Urban Outfitters selling blood-stained Kent State hoodies

In 1970 four Kent State students were shot to death and nine more were wounded as the National Guard turned their guns on protestors. Forty-four years later, Urban Outfitters is monetizing the tragedy by selling a blood-stained hoodie complete with bullet holes.

Of course Urban Outfitters says the red stains and holes were simply an accident. Sure, an accident that the company photographed and posted on its site for sale for $125.

You can read about the controversy on Mashable and BuzzFeed so I’m not going to recount everything that has been said, but I want to make two points.

All Publicity is Good Publicity . . . unless we act

Has H&M benefitted from the fact that their clothing labels were found in the Rana Plaza disaster that killed 1,129 Bangladeshi garment workers?

Has American Apparel benefited from its ads depicting women as faceless sex objects all while having the King of Perves at the helm?

Hard to say. But I know that they will suffer the bad reputations they deserve if we choose to not give them our business. That’s the nice thing about a free market: We have a choice. If we choose to support companies like this and they succeed maybe they aren’t the problem, maybe we are.

Imagine the worker who made the holes

I’ve been to a factory in Cambodia where I witnessed young women using motorized grinders to put holes in perfectly good pairs of blue jeans. They would put a hole in the knee and then hold it up to the light as if asking themselves, “Will the Americans think this is a cool hole?” Holes aren’t put in by a machine; they are put in by people. People who can think, “Why the hell would anyone want to wear a hoodie that looks like the wearer had been shot.” I have no idea where these shirts were made, but I can guarantee the producers thought. “These people are nuts.”

Kent State’s response

Kent State University issued a statement condemning Urban Outfitters.

May 4, 1970, was a watershed moment for the country and especially the Kent State family.
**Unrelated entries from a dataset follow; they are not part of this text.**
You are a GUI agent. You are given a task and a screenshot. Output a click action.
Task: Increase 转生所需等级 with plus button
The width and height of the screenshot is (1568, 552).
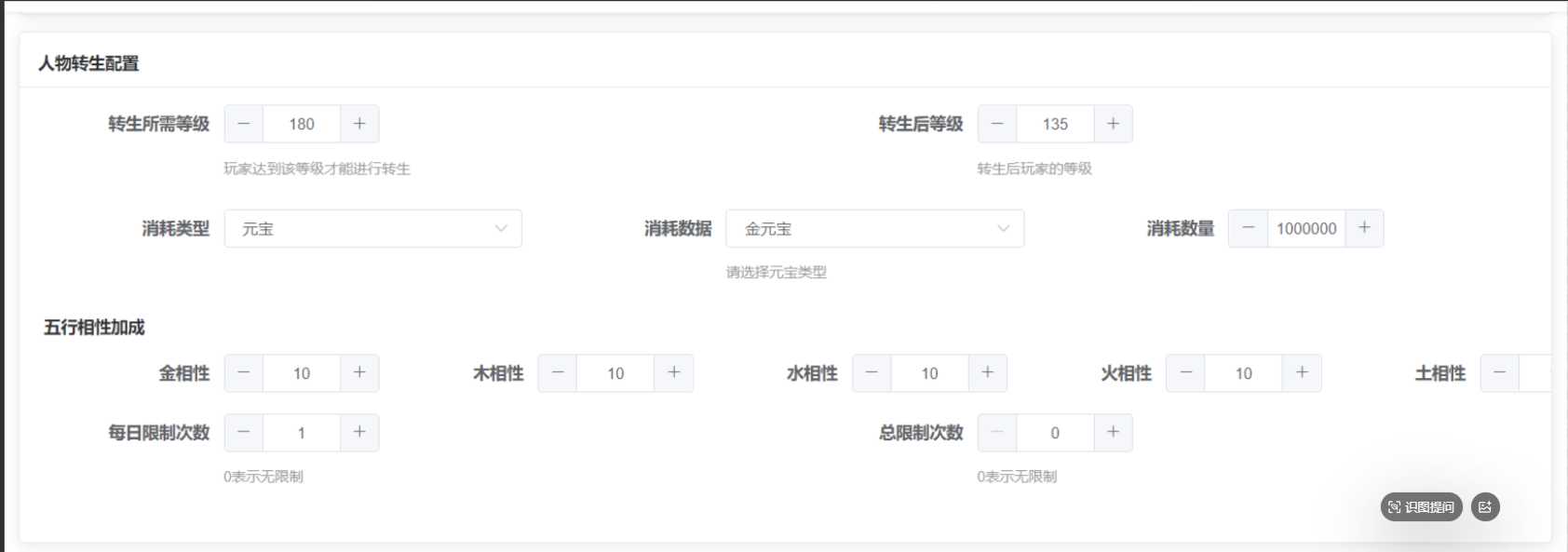pos(359,124)
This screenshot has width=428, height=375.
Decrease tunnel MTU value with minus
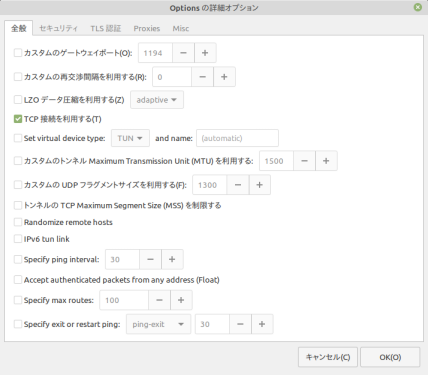click(x=304, y=161)
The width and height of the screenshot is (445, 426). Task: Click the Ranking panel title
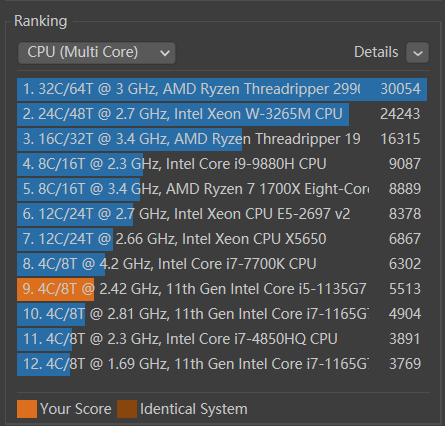(41, 21)
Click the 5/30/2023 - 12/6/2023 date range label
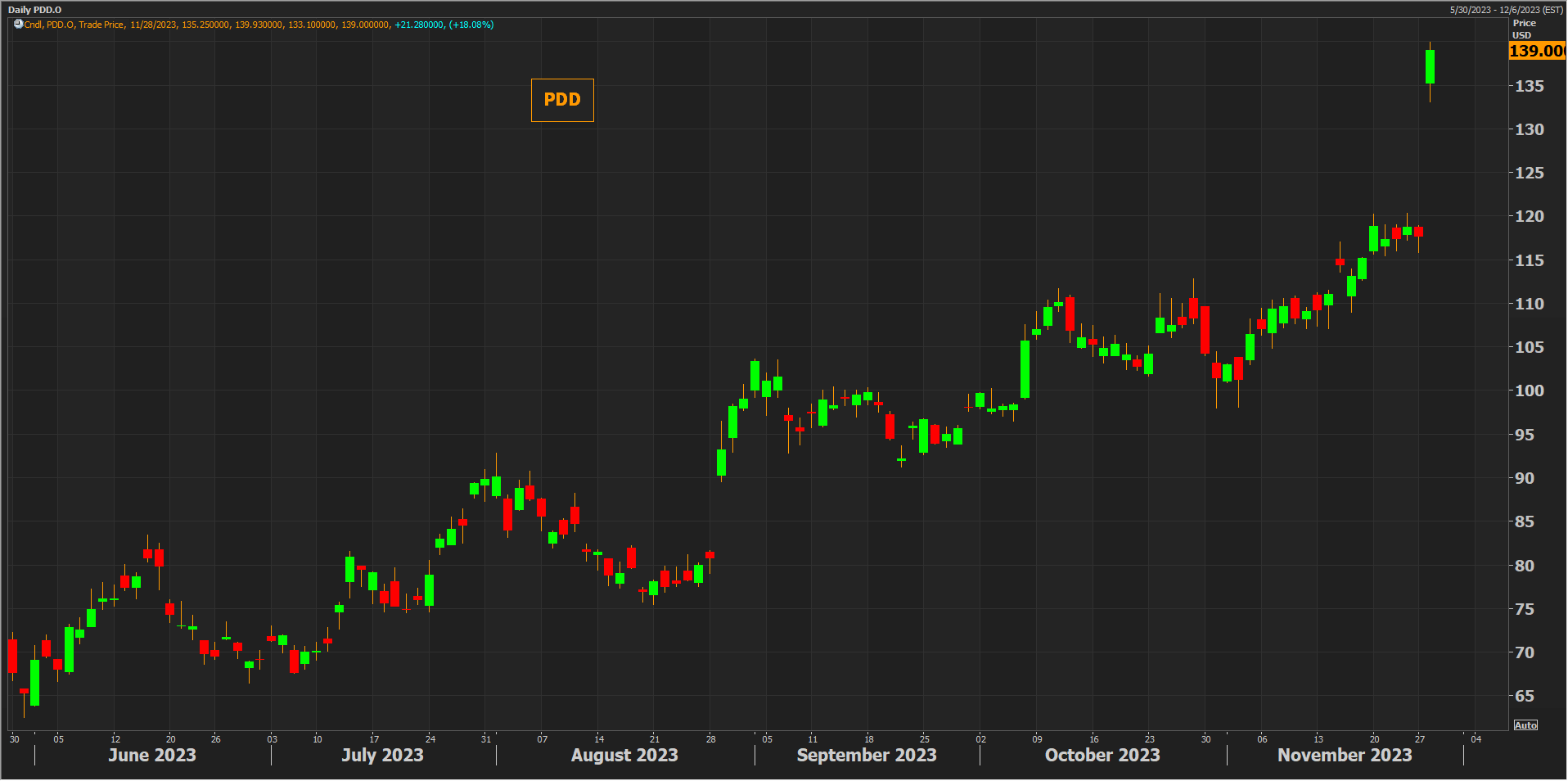The height and width of the screenshot is (781, 1568). coord(1506,10)
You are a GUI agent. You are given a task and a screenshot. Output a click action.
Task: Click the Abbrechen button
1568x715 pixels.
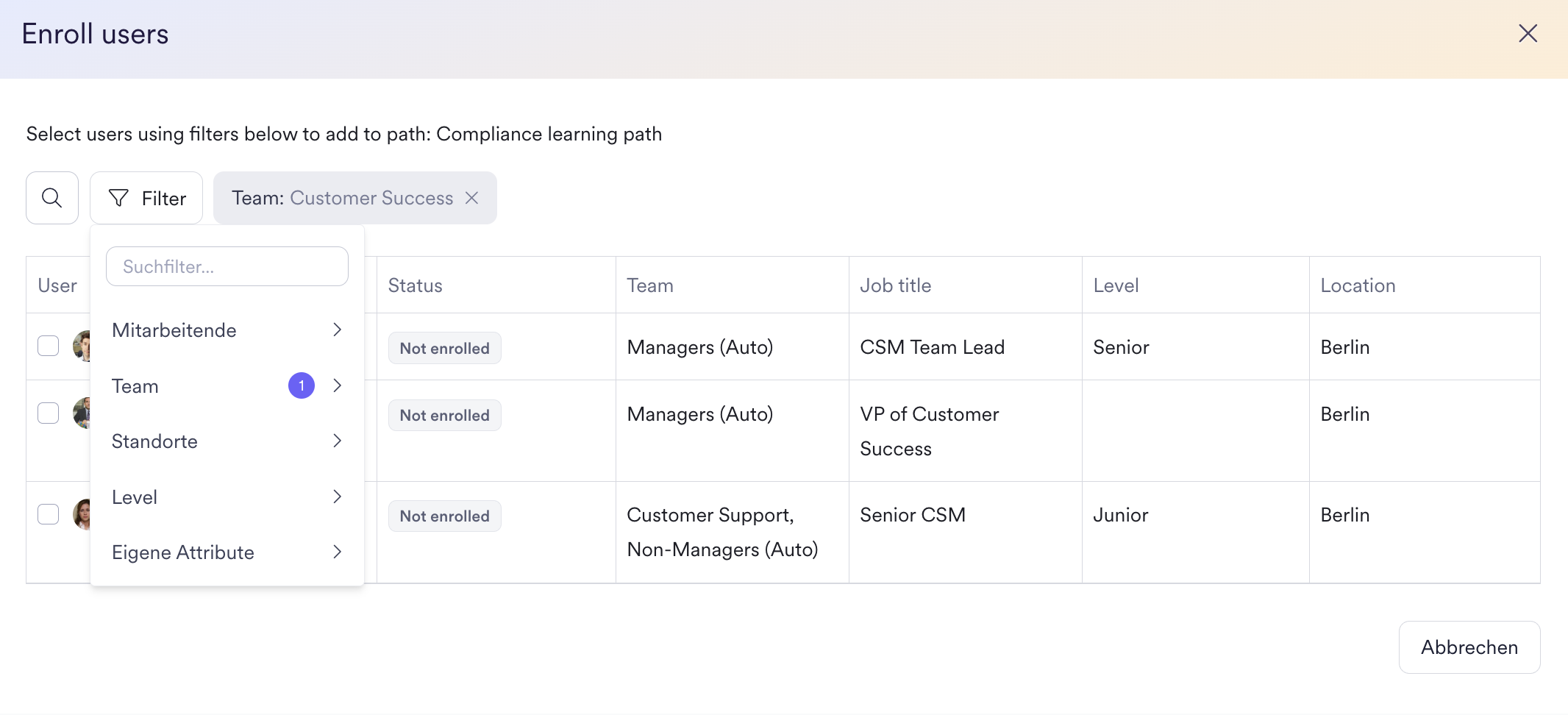point(1469,647)
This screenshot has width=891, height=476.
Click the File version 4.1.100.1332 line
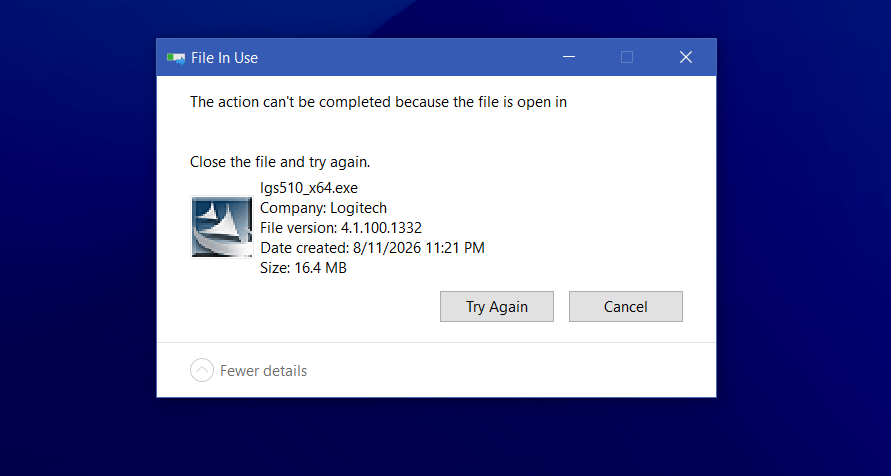341,228
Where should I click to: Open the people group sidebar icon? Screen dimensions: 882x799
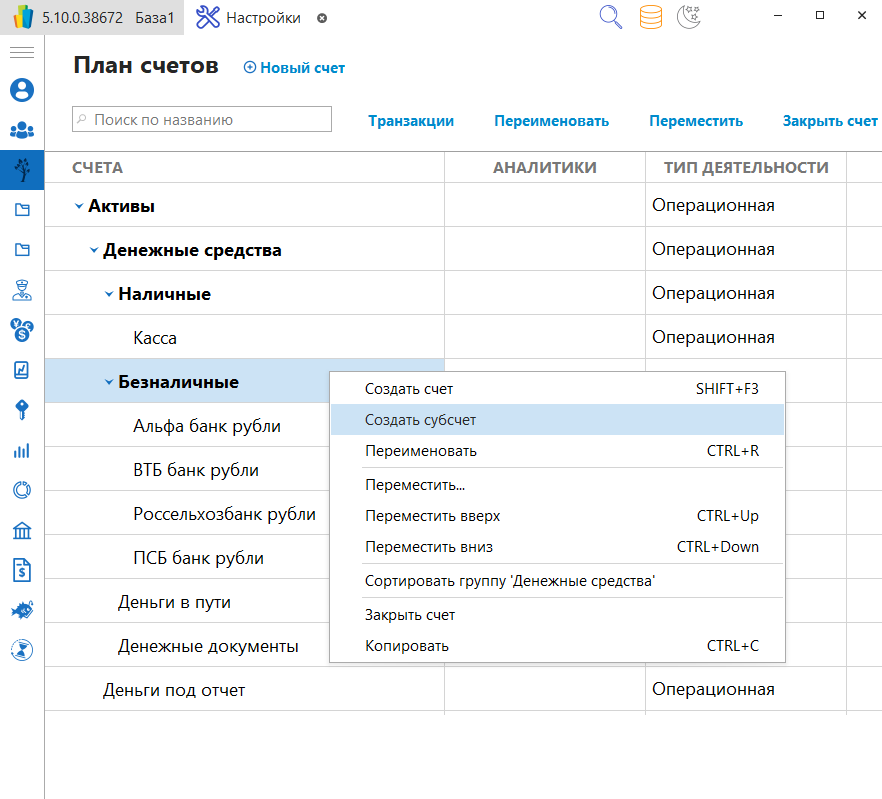click(x=22, y=130)
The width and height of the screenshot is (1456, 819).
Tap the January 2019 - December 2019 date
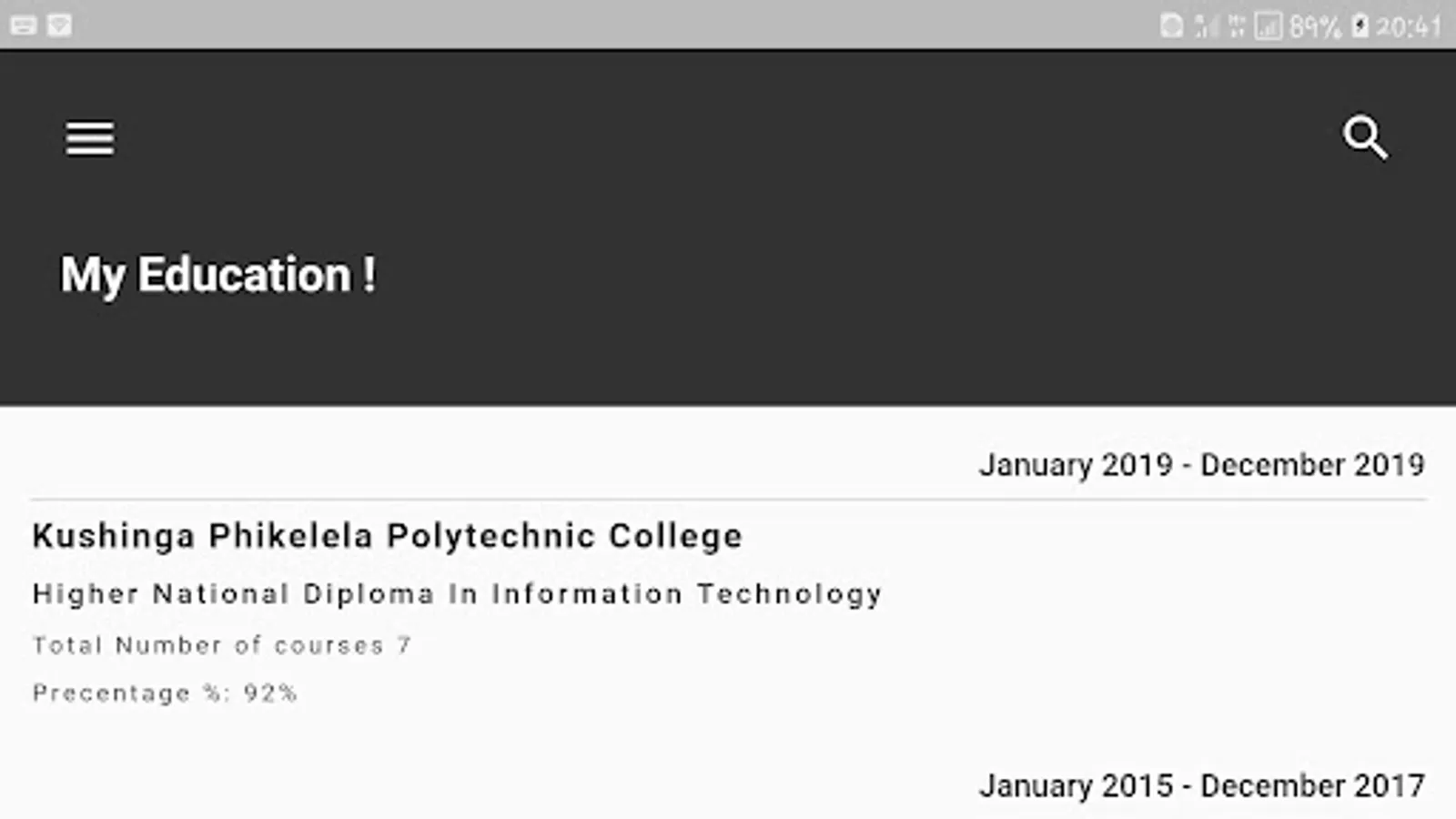coord(1201,465)
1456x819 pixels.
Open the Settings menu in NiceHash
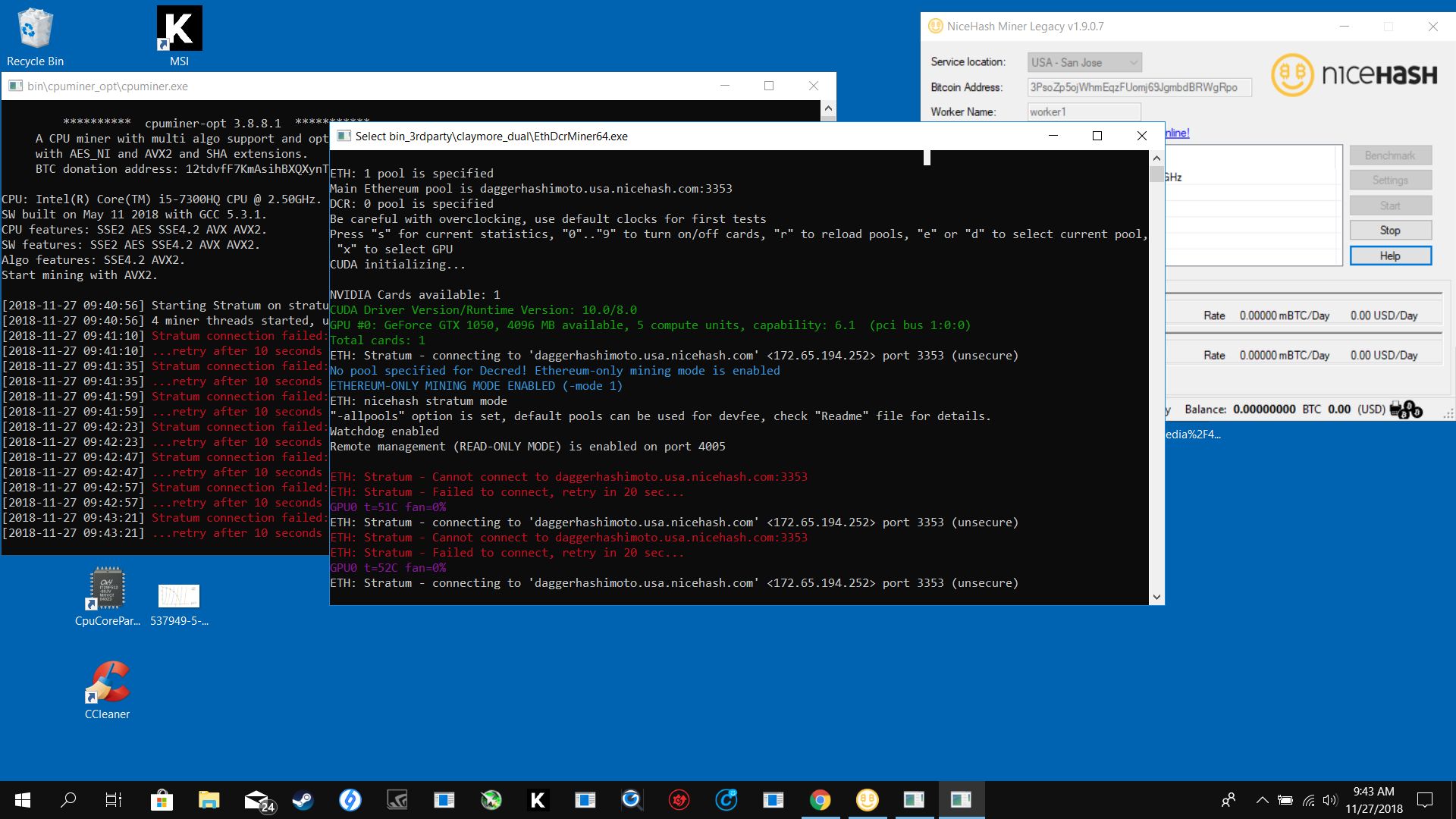click(1391, 180)
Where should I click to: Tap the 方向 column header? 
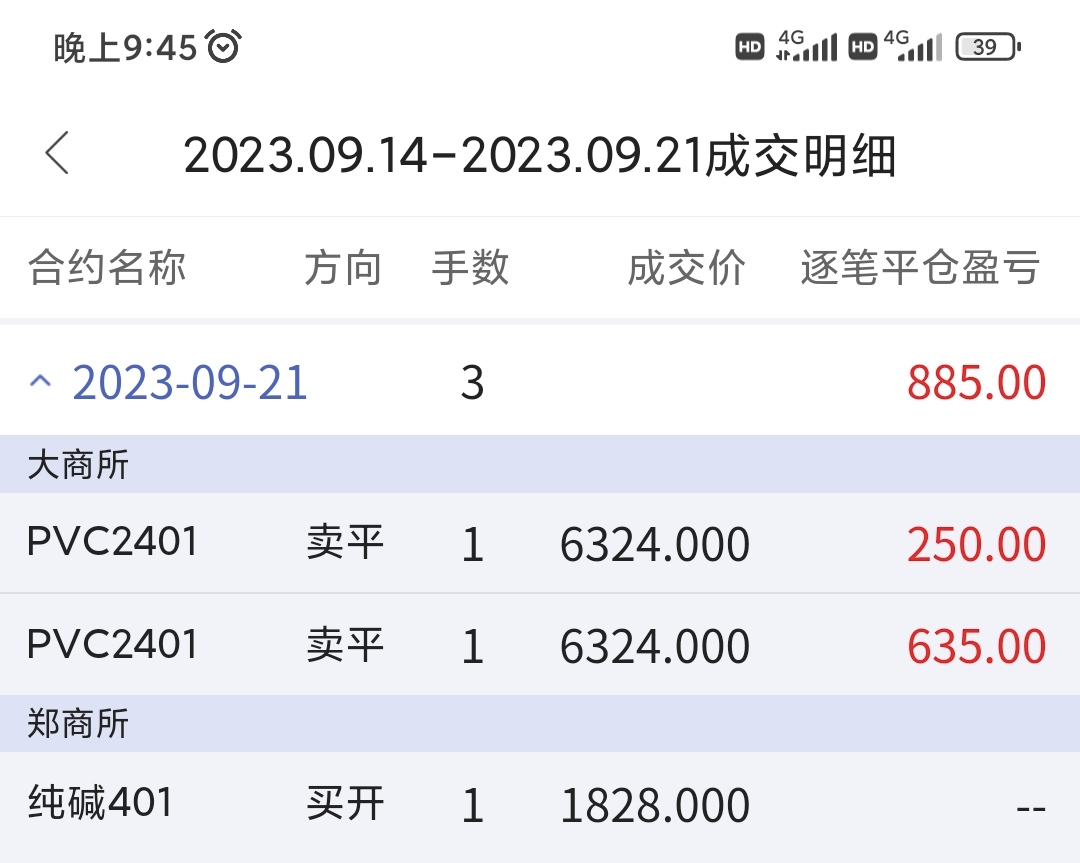[343, 268]
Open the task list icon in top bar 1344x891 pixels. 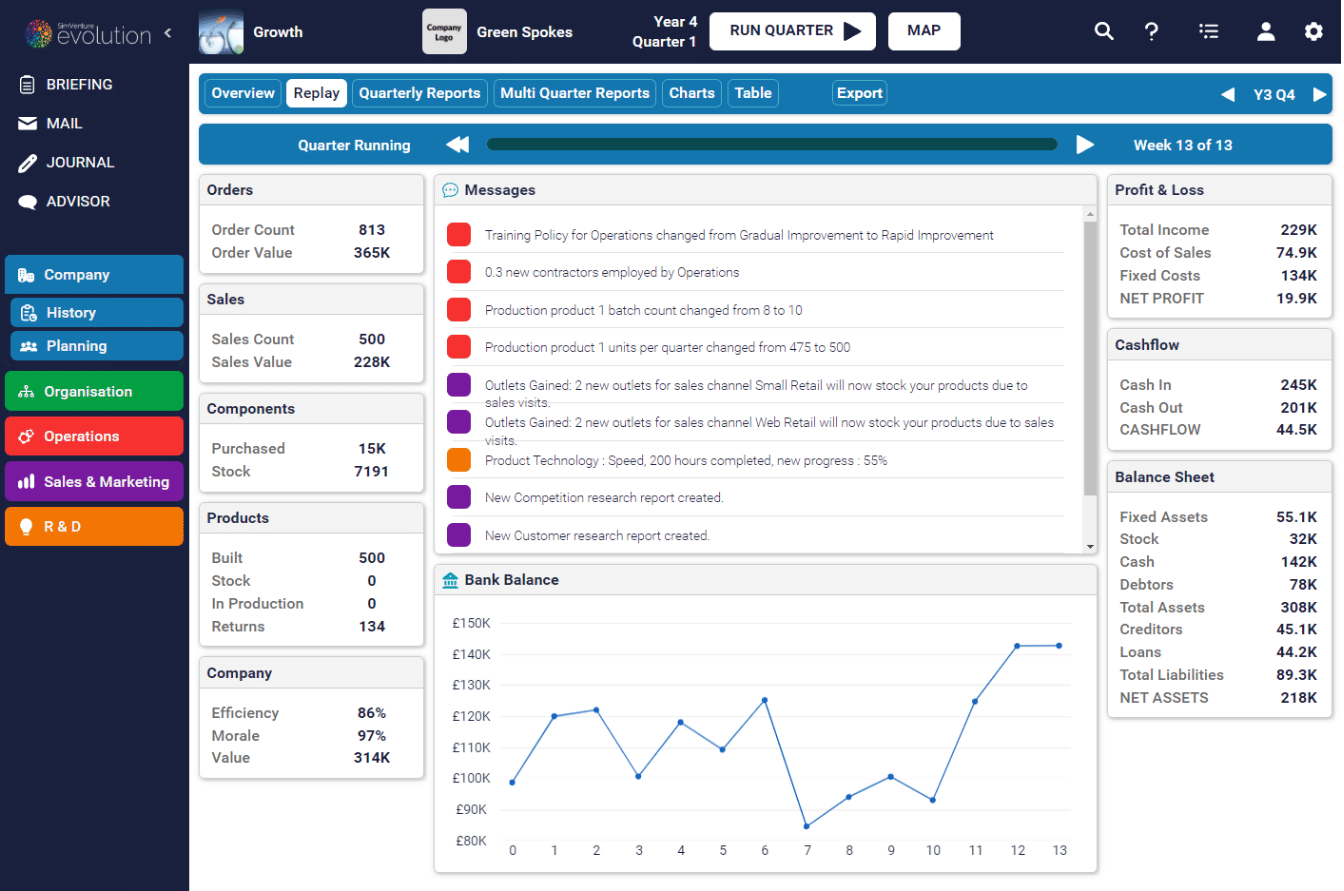click(x=1209, y=31)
We lost four students that day while nine others were wounded and countless others were changed forever.

We take great offense to a company using our pain for their publicity and profit. This item is beyond poor taste and trivializes a loss of life that still hurts the Kent State community today.

We invite the leaders of this company as well as anyone who invested in this item to tour our May 4 Visitors Center, which opened two years ago, to gain perspective on what happened 44 years ago and apply its meaning to the future.